Blair also underscored the fact that the entire seven-member board of county commissioners unanimously voted recently in support of a formal  “Declaration” recommending approval of St. Joseph’s on Big Bend. 

Storms, whose firmly expressed position drew agreement from her colleagues, based much of her argument on the importance of encouraging competition in delivery of medical services.  Describing her support of the community as “the right thing to do,” the first-term senator noted that if South Bay were to relocate to the Big Bend site, there would be three HCA-owned facilities between Brandon and SCC, eliminating any competition by another  hospital services provider. 
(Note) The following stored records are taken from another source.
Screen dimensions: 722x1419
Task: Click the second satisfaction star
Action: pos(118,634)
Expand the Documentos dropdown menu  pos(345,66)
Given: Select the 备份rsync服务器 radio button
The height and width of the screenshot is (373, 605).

What’s more, Storms suggested, three to five years after the South Bay relocation plan comes to fruition on Big Bend, the for-profit corporation could begin lobbying to close its limited-services SCC site, pleading dwindling patient traffic and insufficient income.  “Call me a cynic,” Storms said, “but I have a hard time trusting the (HCA) strategy.”  
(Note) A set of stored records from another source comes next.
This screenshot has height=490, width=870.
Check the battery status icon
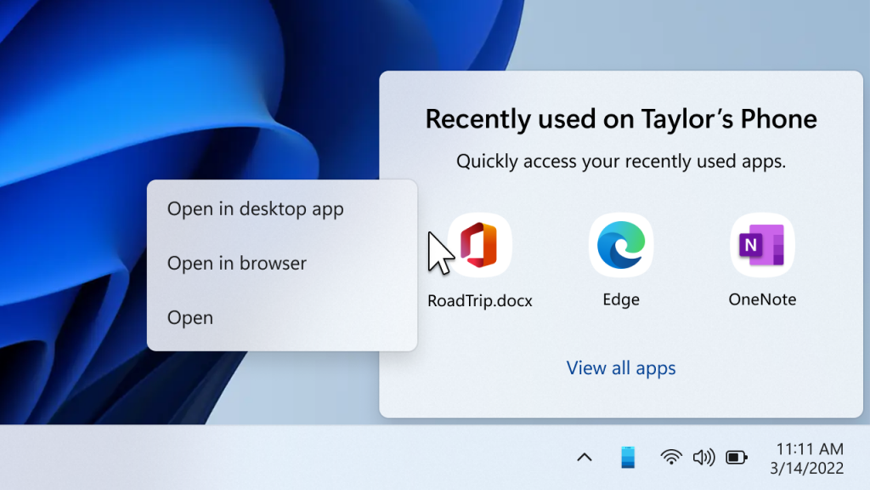point(736,458)
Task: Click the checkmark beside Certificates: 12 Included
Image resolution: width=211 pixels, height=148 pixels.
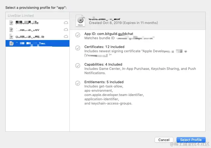Action: 78,48
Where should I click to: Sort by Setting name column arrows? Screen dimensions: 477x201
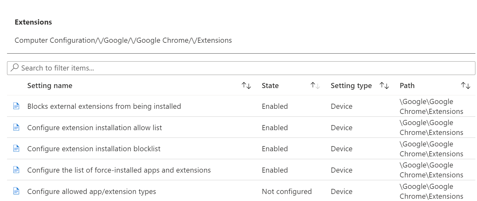pos(246,86)
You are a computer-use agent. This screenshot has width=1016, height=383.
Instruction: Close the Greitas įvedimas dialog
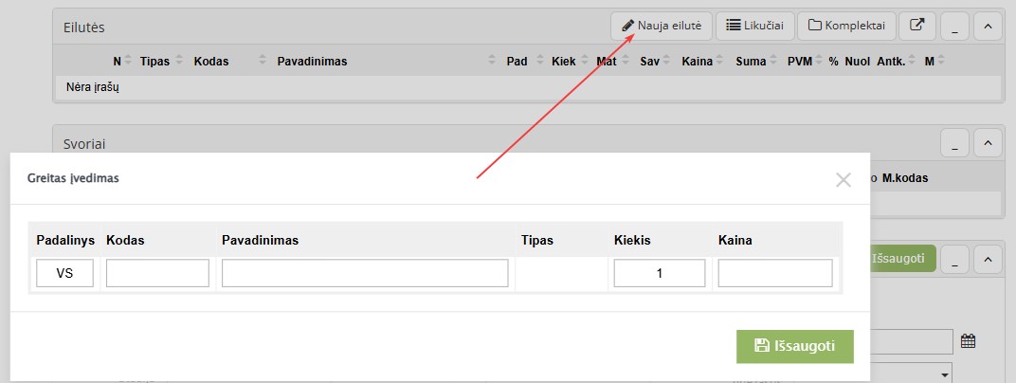844,179
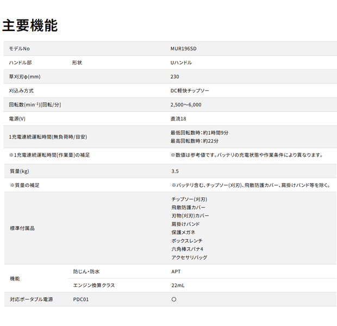337x326 pixels.
Task: Select 保護メガネ in accessories list
Action: pos(183,232)
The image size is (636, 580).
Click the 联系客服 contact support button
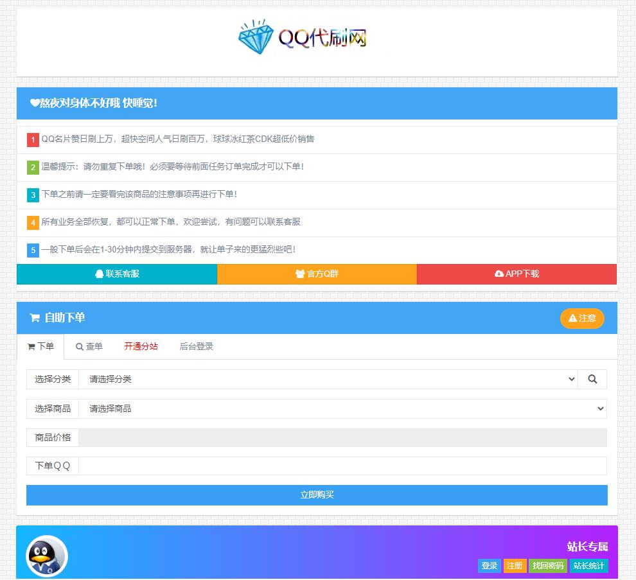tap(117, 274)
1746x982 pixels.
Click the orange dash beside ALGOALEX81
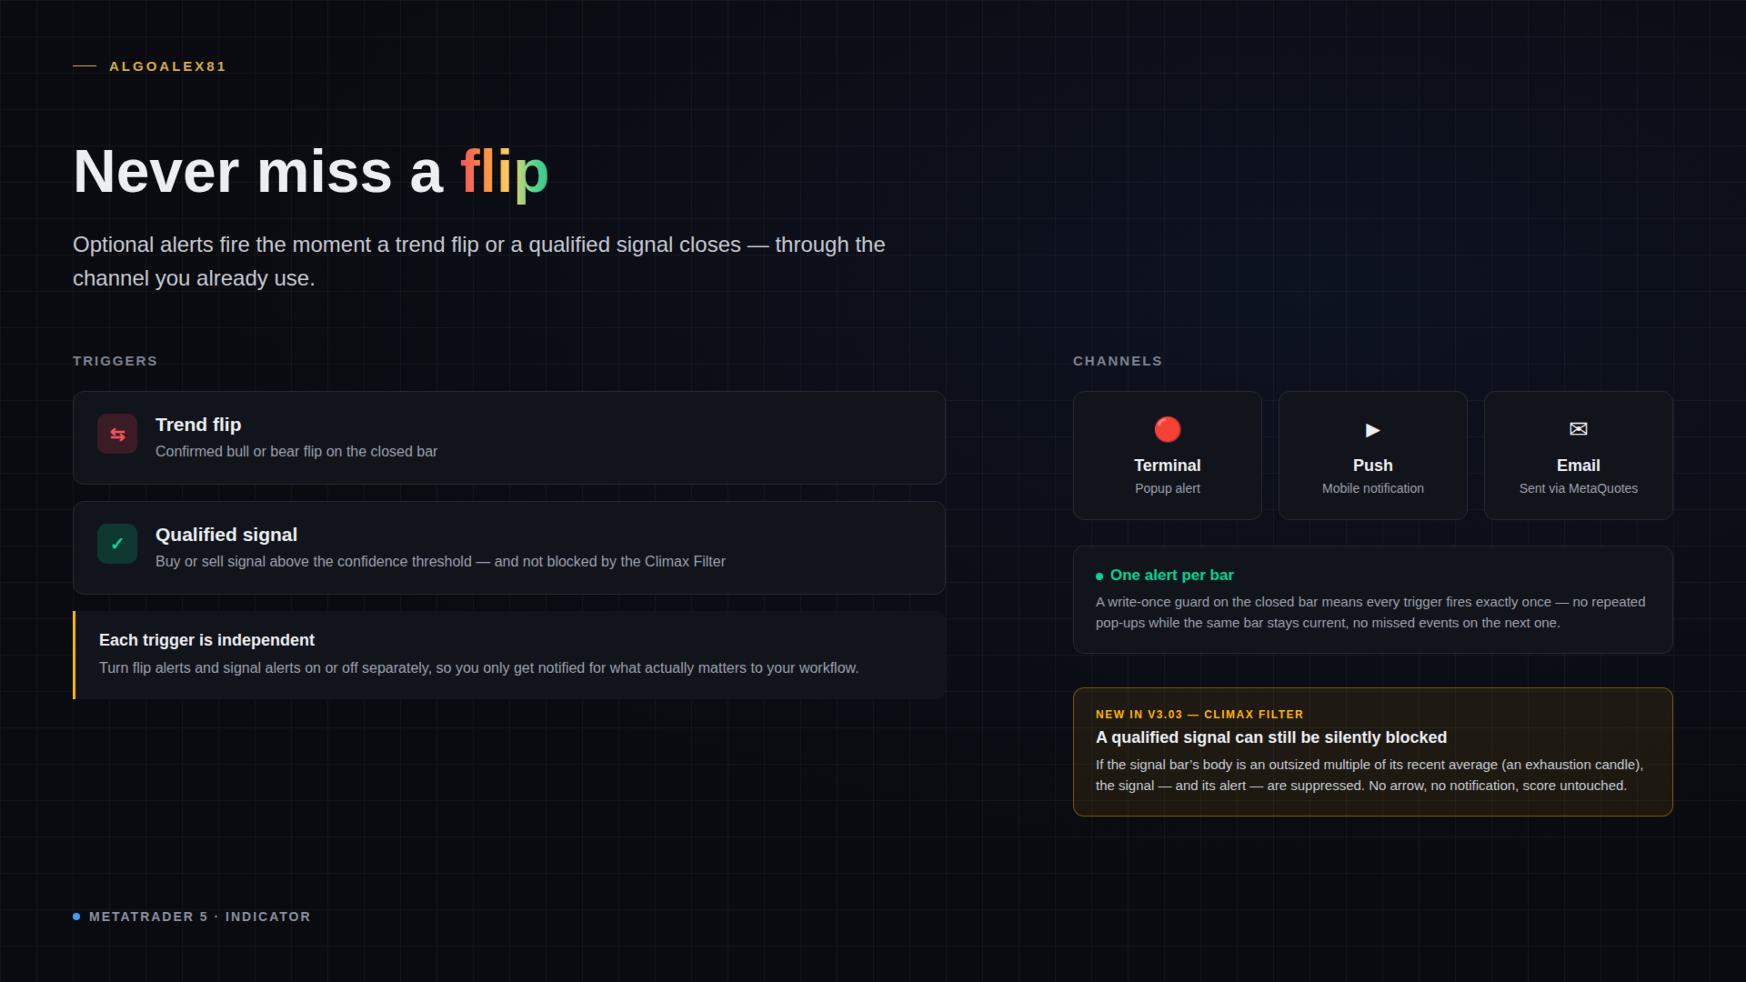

Commending Storm’s leadership, Crist noted that in the 18 years he has been involved in Florida politics, he’s learned “agencies do make mistakes.”   Gently implying that efforts may be ongoing behind the scenes, he added he has met with AHCA representatives and endeavored “to make them aware of what is going on here.”  
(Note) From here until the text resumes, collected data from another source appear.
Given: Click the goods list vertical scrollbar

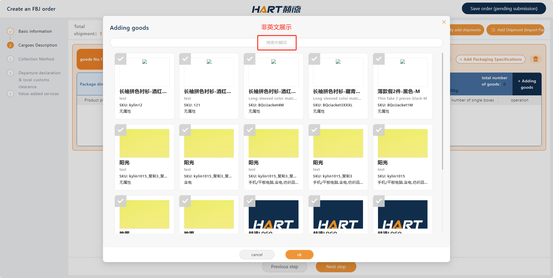Looking at the screenshot, I should 442,111.
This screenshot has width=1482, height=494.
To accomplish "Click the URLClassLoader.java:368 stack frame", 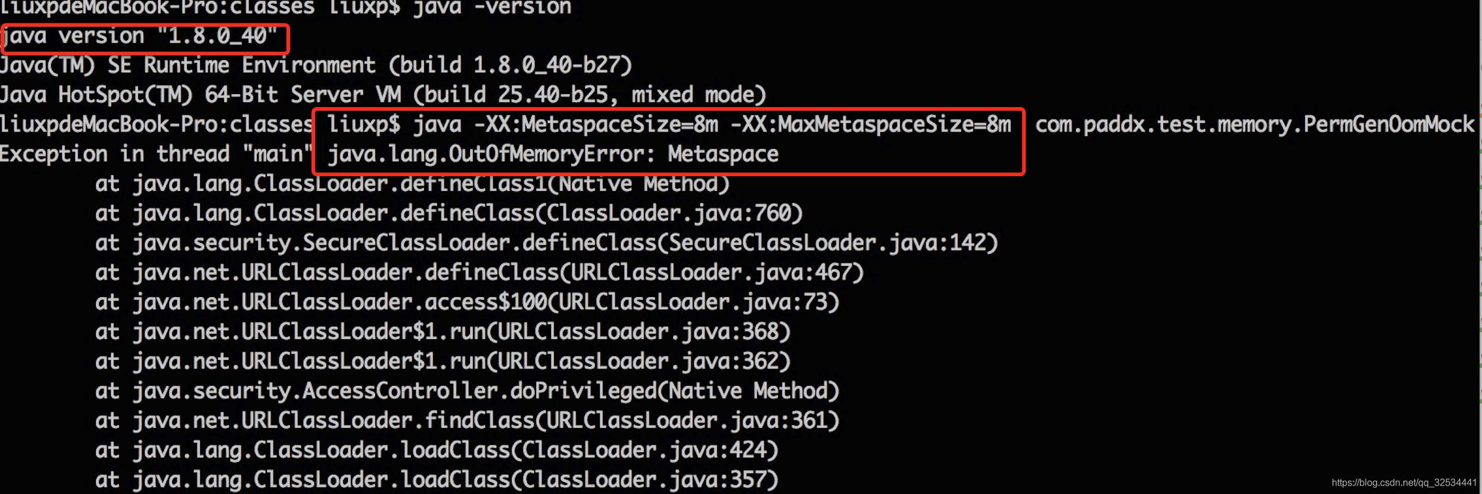I will click(443, 332).
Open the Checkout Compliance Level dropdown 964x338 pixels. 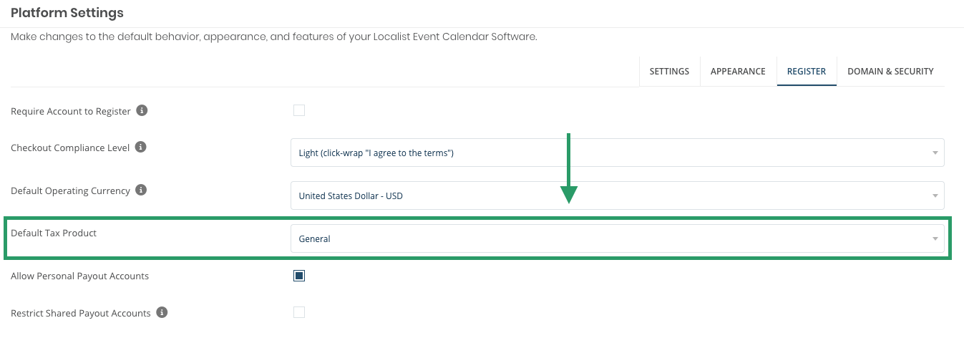tap(615, 153)
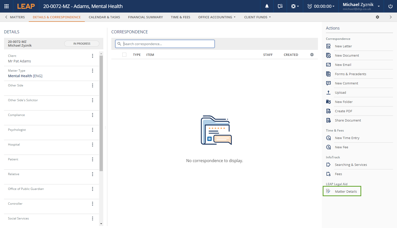397x228 pixels.
Task: Open Matter Details under LEAP Legal Aid
Action: coord(342,191)

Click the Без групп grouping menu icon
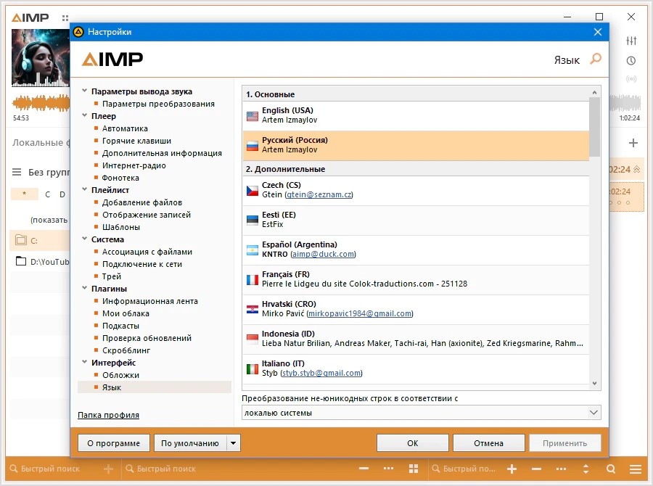(17, 172)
Sharpe pointed to the rate of residential growth that, until recently, was developing across the South County.   Inasmuch as that growth is likely to resume in the foreseeable future, he anticipated “there’s going to be a need for two strong hospitals here.”

During a Q and A period, residents also emphasized the increasing number of retirees resorting to golf carts as their primary transportation in the face of escalating gas prices and the difficulty for them to visit a hospital no closer than Big Bend Road eight miles distant.   They pointed to the fact that, in an acute care emergency, the existing South Bay Hospital is four to seven minutes away by ambulance but if the only acute care facility were on Big Bend, the time could stretch to 20 minutes or more.  And, they questioned whether, in fact, the existing South Bay facility cannot be expanded on its present site as HCA has contended.  Cannot the existing hospital, from an engineering standpoint, actually be built upwards, they asked rhetorically.

Picking up on Sharpe’s comments about growth, they noted 14 new developments are in various stages within five miles of SCC and underlined rapid development of the 19th Avenue corridor between U.S. 41 and U.S. 301.   And, while noting  differences between the not-for-profit  St. Joseph’s and the for-profit South Bay, they called attention to the $30 billion-plus leveraged buy-out by Wall Street financiers that took HCA private a few years ago with more than $25 billion in debt and after it settled over $600 million in medicare fraud claims.   The company now needs to make money to repay the LBO debt, they asserted.

Taking it all in was Michelle Todd, representing the office of Gov. Charlie Crist.  Todd answered no questions and made no comments, calling her role solely as an observer.

Encouraging residents to “keep up the good work,” Blair repeated it’s the “squeaky wheel that gets greased,” adding “we’re with you.”